Il ne faut pas oublier que lorsque la Pac a été créée, elle avait vocation à être une politique alimentaire car, à l’époque de son lancement, les Etats européens étaient déficitaires en tout sur leur approvisionnement alimentaire.

La Pac n’est-elle pas devenue, une illusion perdue ?
Quand je vois le patriotisme britannique, qui s’est traduit par le Brexit, je souhaite bien du courage à tous, car ce pays est incapable de se nourrir sans les importations et sans l’approvisionnement du marché unique. Tout cela pour dire que c’est l’hyper sensibilité du consommateur au panier de la ménagère qui impose que l’on maintienne la Pac. Egalement, sans exportation, notre agriculture perd une partie de sa puissance économique.
Enfin, je ne pense pas que l’expression de ces patriotismes soit celle d’une remise en cause de l’Europe, mais plus le reflet de la peur des autres, particulièrement des migrants venant de l’Afrique et du Moyen Orient. Dans toute l’histoire, les peuples ont toujours eu les mêmes comportements que les individus lorsque le portefeuille ne va pas bien. Dans ce cas, ils doutent, ils se replient sur eux-mêmes et les craintes augmentent.

Quelle sera la date pour l’entrée en vigueur de la nouvelle Pac ?
Nous sommes au travail depuis juin dernier, et souhaitons arrêter une position en commission de l’Agriculture avant les élections européennes. Mais, compte tenu de la proposition, l’entrée en vigueur réelle ne sera sans doute pas avant 2023. Nous aménagerons donc une période transitoire avec les règles actuelles de 2021 à 2023.
Quoi qu’il en soit, je reste optimiste face à tous ces défis et suis convaincu que le métier d’agriculteur reste d’avenir et noble, de surcroît, parce que c’est celui qui nourrit les hommes.

Quel budget pour la Pac ?

«L’Autriche ne veut pas d’augmentation du budget.
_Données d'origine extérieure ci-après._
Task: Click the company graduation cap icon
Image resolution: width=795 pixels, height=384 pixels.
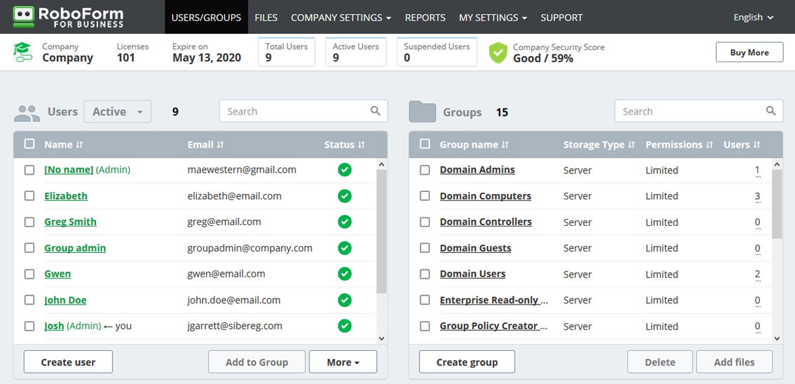Action: (23, 53)
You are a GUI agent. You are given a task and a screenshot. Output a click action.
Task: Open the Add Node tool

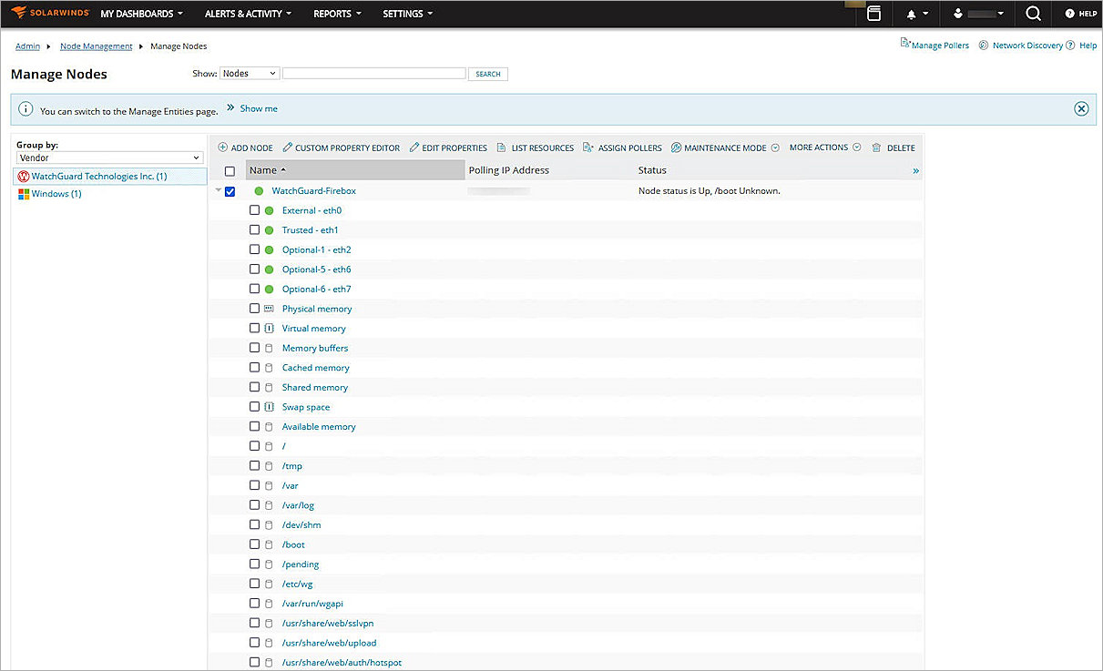[x=244, y=147]
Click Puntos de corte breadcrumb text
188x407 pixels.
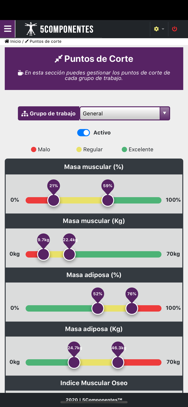coord(46,41)
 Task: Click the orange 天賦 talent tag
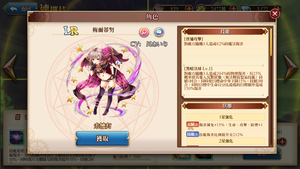tap(193, 124)
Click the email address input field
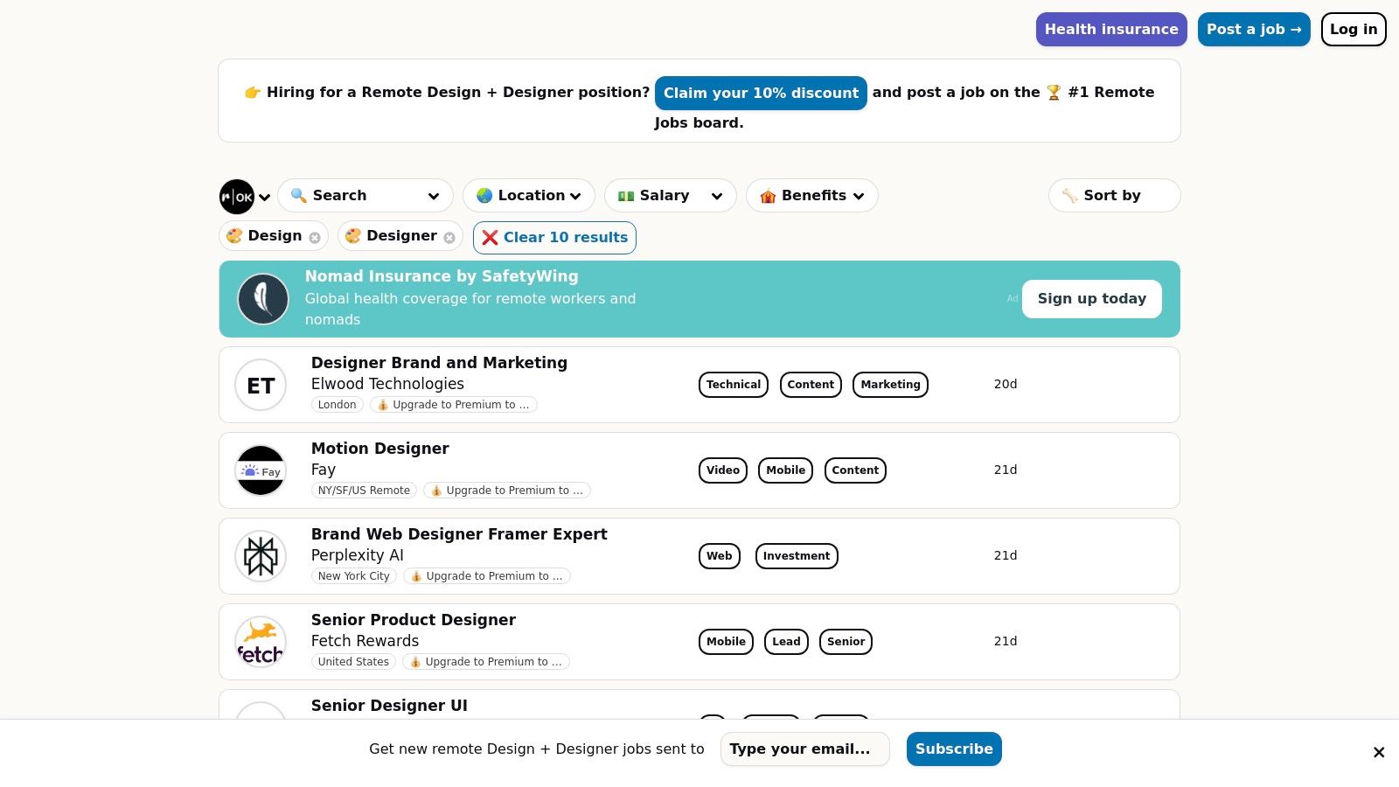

Les Pays-Bas et la Suède ont la même position au nom du libéralisme. La France, elle, veut davantage de Pac. Elle est donc prête à payer plus. Il en est de même pour l’Allemagne. Pour pouvoir maintenir un budget digne de ce nom, il est impératif d’engager rapidement la négociation financière parce que le débat sera très long. Angela Merkel veut aller vite, car elle ne veut pas avoir à gérer le sujet une fois que son pays assurera la présidence de l’Europe. La France, elle, souhaite laisser passer les élections européennes pour aborder le sujet.»